Um fenômeno recente observado pelo economista é a ofensiva das empresas de IA para contratar equipes internas de economistas. OpenAI, Anthropic e Google DeepMind têm buscado acadêmicos de peso para liderar pesquisas sobre o impacto da tecnologia. O movimento é interpretado como uma tentativa deliberada de moldar a narrativa econômica em torno da IA em um momento de crescente ceticismo público.

Existe uma tensão evidente sobre a independência dessas pesquisas. Acemoglu alerta para o risco de que esses departamentos sejam utilizados apenas para validar os interesses corporativos e promover o otimismo tecnológico. A preocupação é que o debate sobre o futuro do trabalho seja dominado pelas mesmas empresas que possuem maior interesse financeiro em conclusões favoráveis à adoção massiva de suas ferramentas.
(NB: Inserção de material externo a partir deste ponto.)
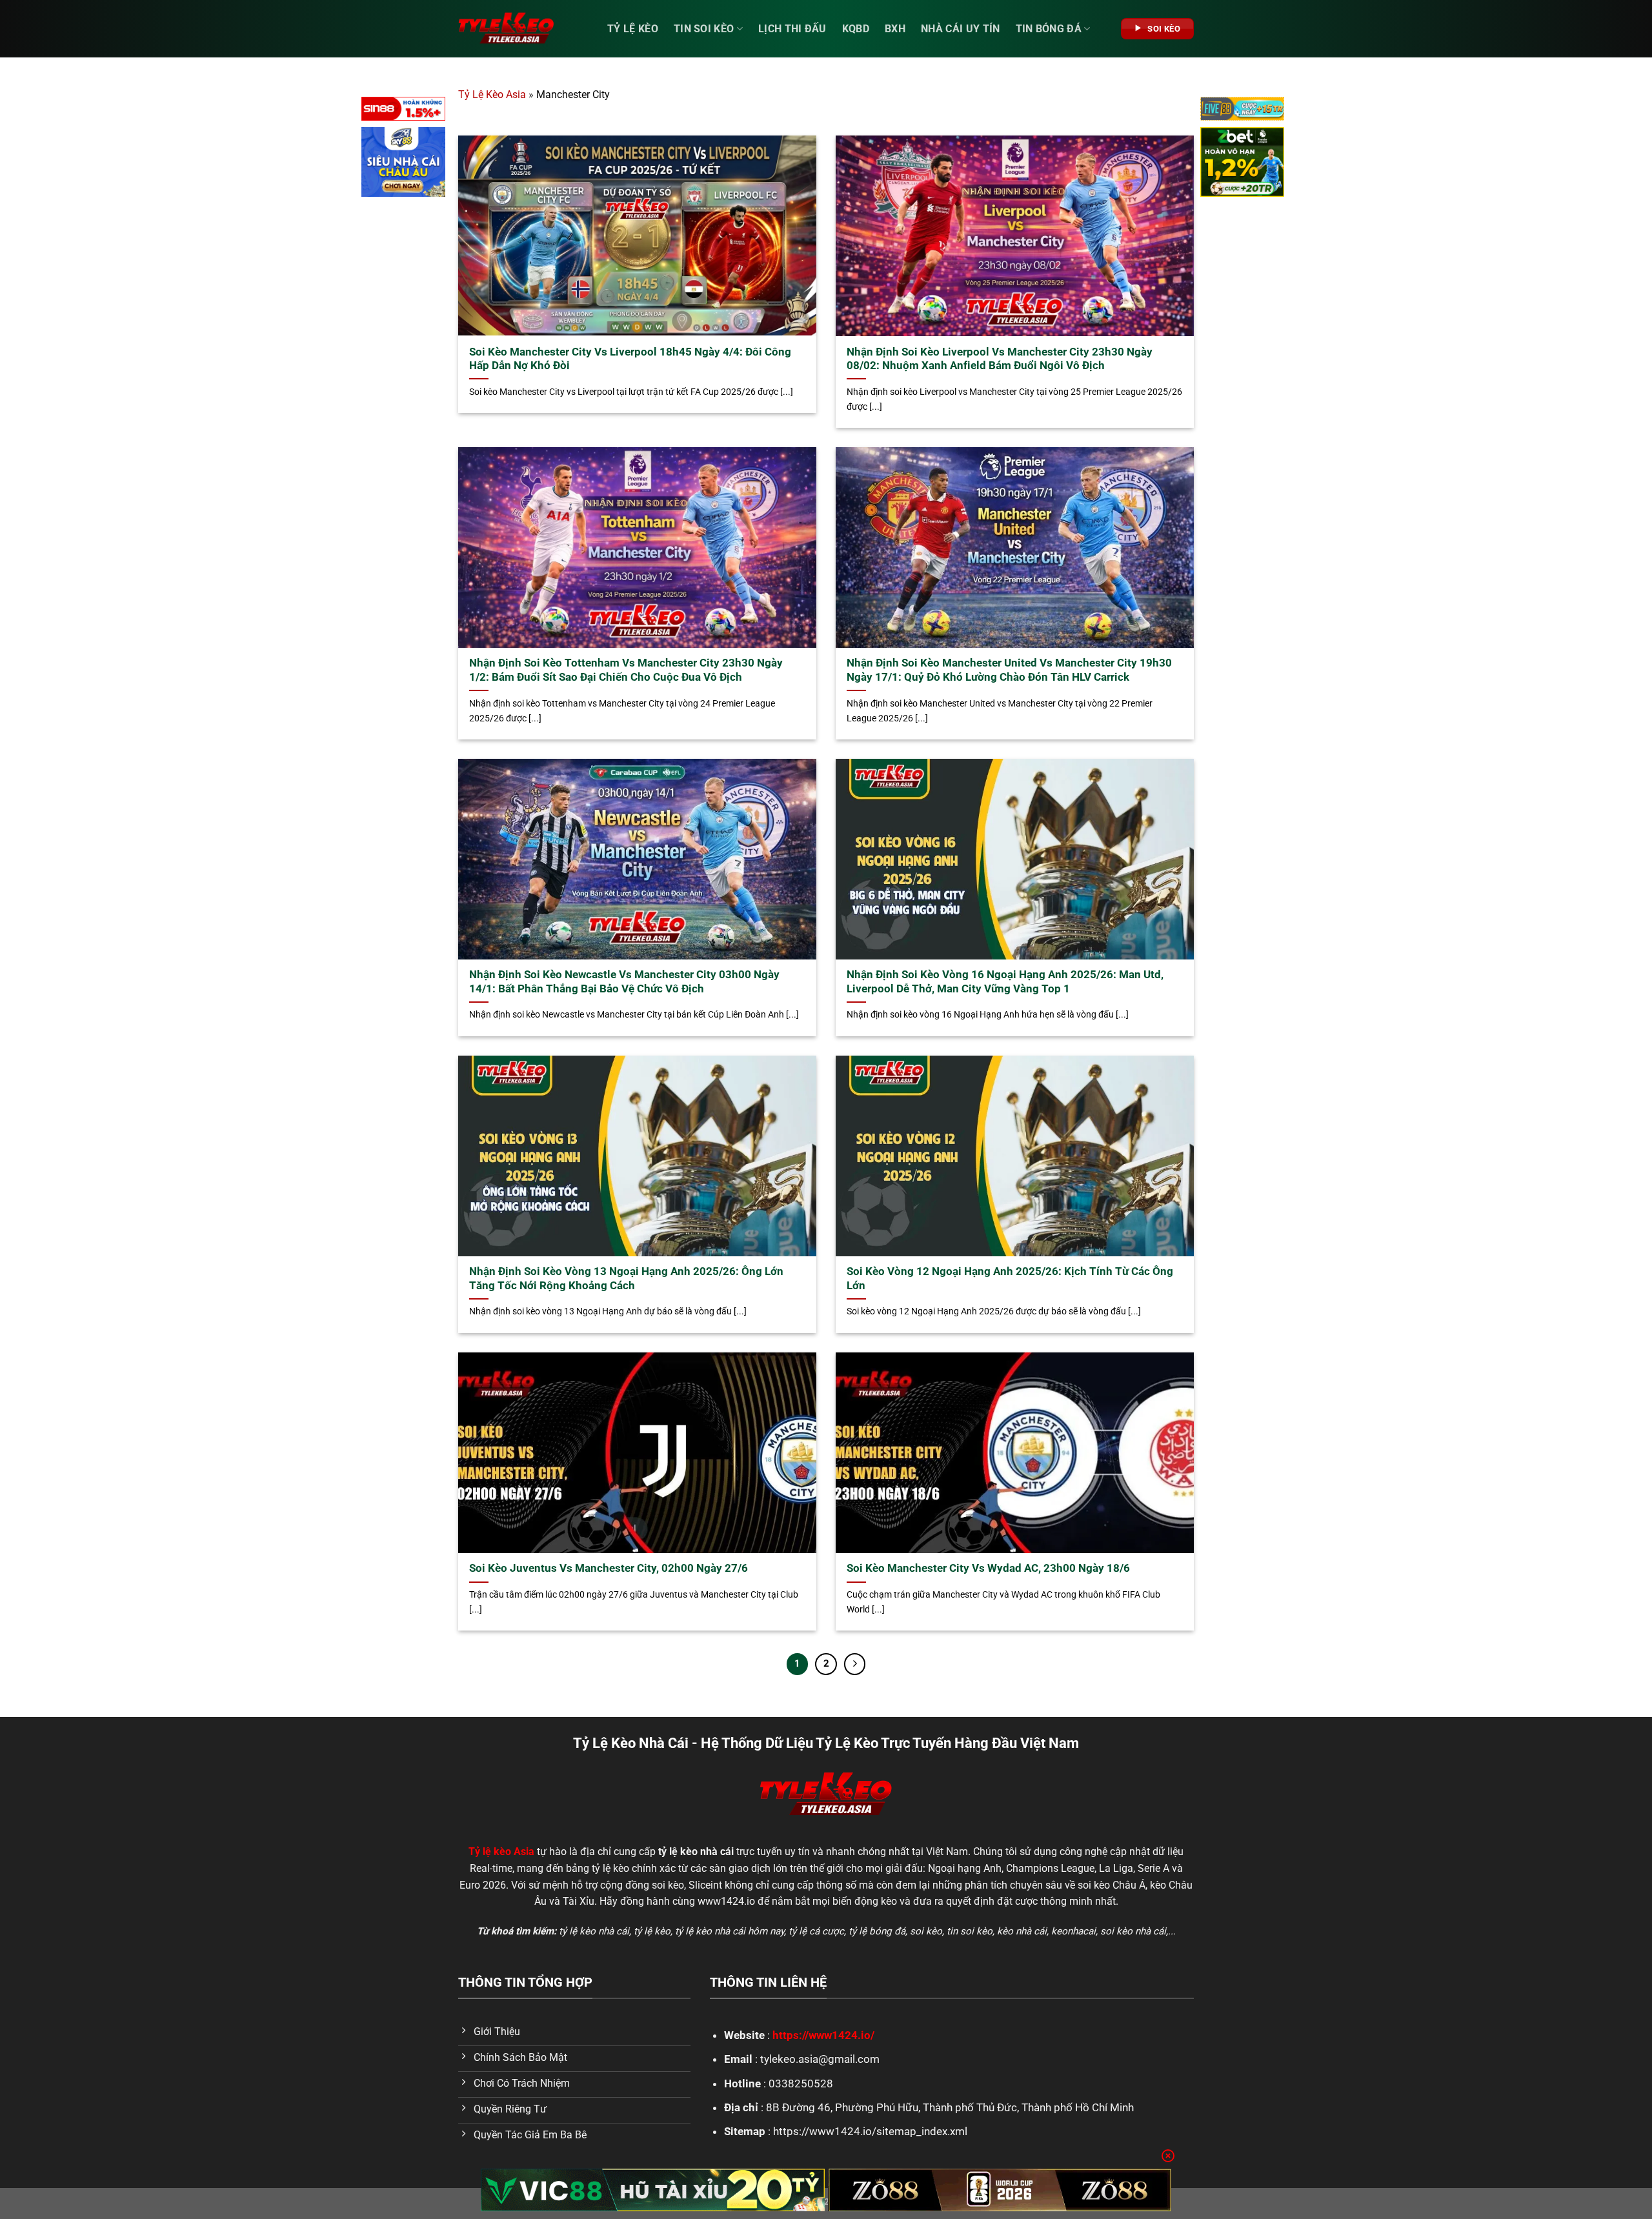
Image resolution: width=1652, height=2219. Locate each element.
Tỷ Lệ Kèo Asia (492, 94)
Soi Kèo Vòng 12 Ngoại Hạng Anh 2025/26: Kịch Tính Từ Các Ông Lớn (1010, 1278)
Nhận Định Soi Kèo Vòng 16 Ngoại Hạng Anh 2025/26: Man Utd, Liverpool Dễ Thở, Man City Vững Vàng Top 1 (1005, 982)
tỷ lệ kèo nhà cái (594, 1931)
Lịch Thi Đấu (792, 29)
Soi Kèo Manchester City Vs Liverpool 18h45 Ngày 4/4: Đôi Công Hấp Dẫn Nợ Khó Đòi (630, 359)
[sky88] (403, 164)
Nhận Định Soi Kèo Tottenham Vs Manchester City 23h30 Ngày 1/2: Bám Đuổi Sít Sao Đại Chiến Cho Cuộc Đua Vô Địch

A lacuna de usabilidade e produtividade

O economista aponta que a falta de impacto real na produtividade pode estar ligada à ausência de aplicações de fácil usabilidade. Diferente de softwares que transformaram o mercado no passado, como o Excel ou o PowerPoint, as ferramentas de IA atuais ainda exigem um esforço de adaptação que impede sua difusão prática imediata para o trabalhador médio.
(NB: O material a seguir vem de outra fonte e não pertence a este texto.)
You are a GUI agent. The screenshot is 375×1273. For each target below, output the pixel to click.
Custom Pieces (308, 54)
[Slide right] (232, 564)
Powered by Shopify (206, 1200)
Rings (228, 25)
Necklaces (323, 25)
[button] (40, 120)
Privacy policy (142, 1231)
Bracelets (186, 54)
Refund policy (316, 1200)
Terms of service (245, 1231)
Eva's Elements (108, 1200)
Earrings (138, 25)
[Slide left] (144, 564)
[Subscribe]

A incerteza permanece como a característica mais marcante do cenário econômico atual. Enquanto o marketing das empresas de tecnologia insiste na certeza de uma revolução iminente, a evidência empírica mostra um hiato entre o potencial técnico e a aplicação produtiva real. A observação do desenvolvimento de novas interfaces será o termômetro para medir se a IA conseguirá, de fato, romper as barreiras de produtividade.

O futuro da incerteza tecnológica

O mercado continuará a conviver com evidências conflitantes nos próximos anos. De um lado, relatos de dificuldades no mercado de trabalho para recém-formados; de outro, a ausência de quedas concretas na produtividade global. Essa disparidade reforça que a transição tecnológica é um processo lento, sujeito a fricções que a retórica do Vale do Silício frequentemente ignora.
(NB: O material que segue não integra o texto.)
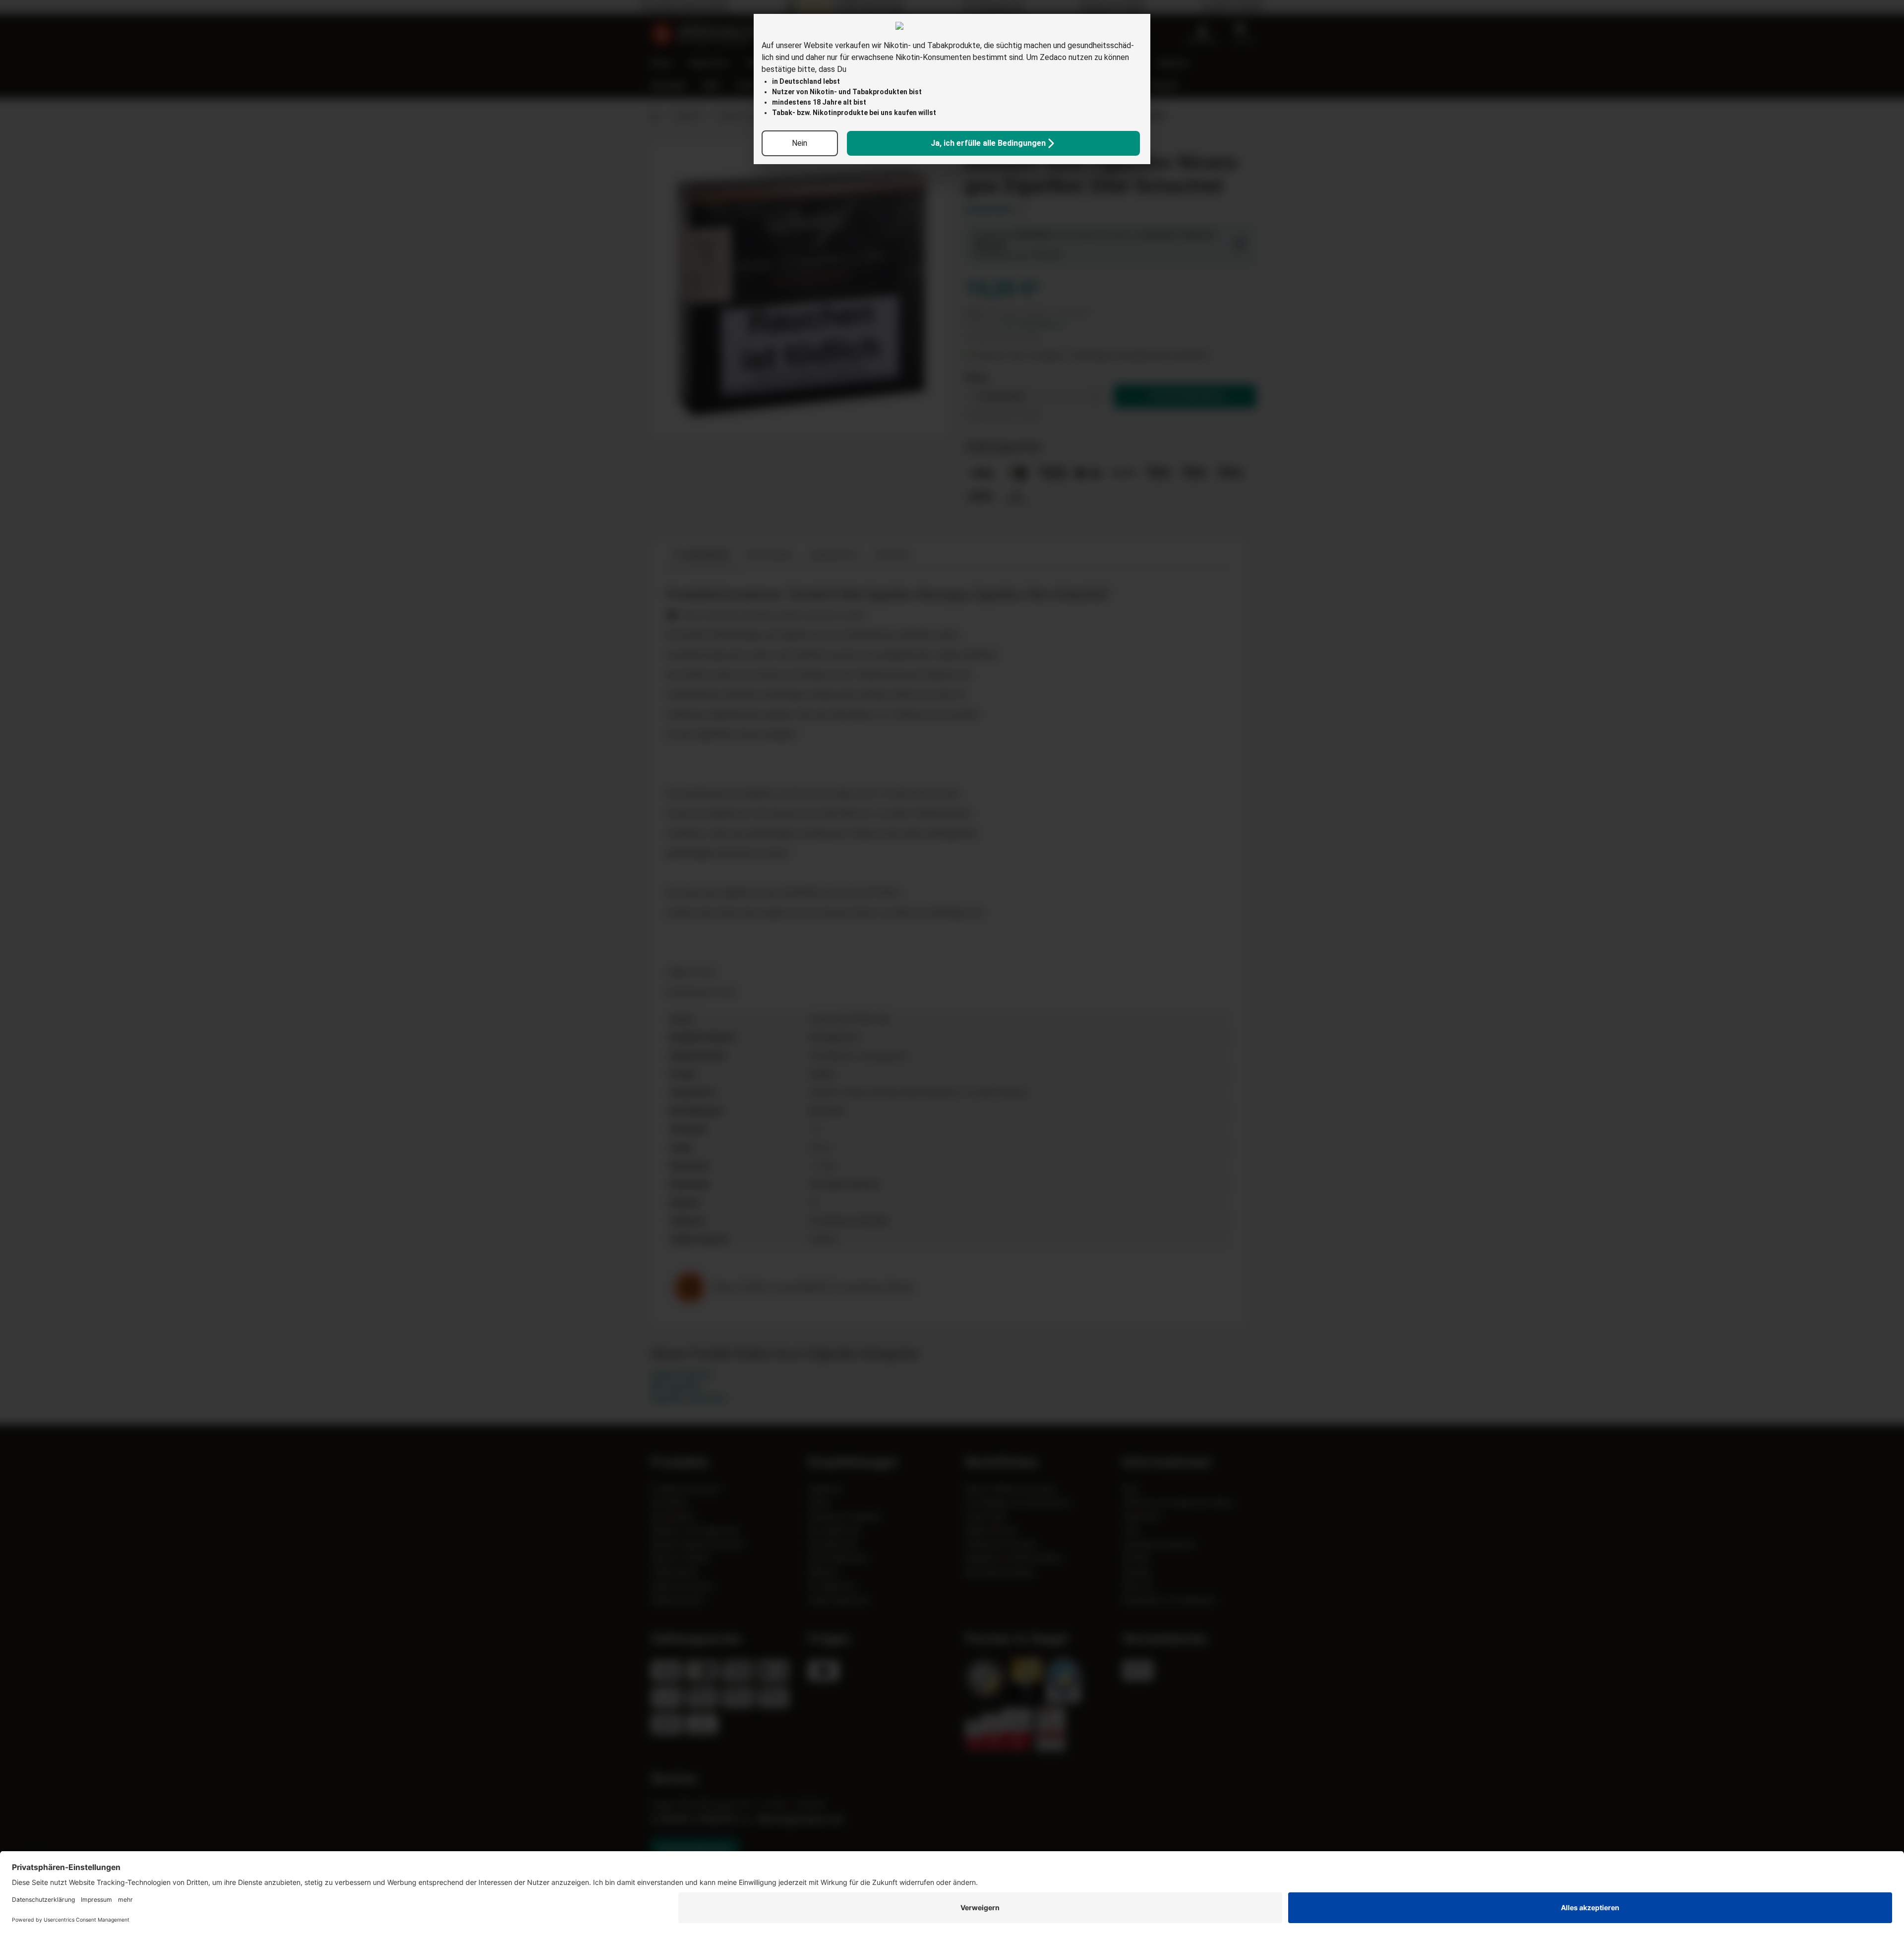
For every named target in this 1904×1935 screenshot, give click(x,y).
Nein (799, 143)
O desdobramento dessa trajetória depende menos da capacidade de processamento dos modelos e mais da integração real dessas ferramentas nos fluxos de trabalho. A questão central não é o que a IA pode fazer, mas como as organizações conseguirão absorver essa tecnologia sem desestruturar o capital humano que, até o momento, continua sendo o motor da economia real.

O debate sobre o impacto da IA está apenas começando a sair da fase de especulação teórica para o teste do tempo. Acompanhar a evolução dos agentes e a postura dos economistas contratados pelas Big Techs será fundamental para entender quem, de fato, ditará os rumos do mercado.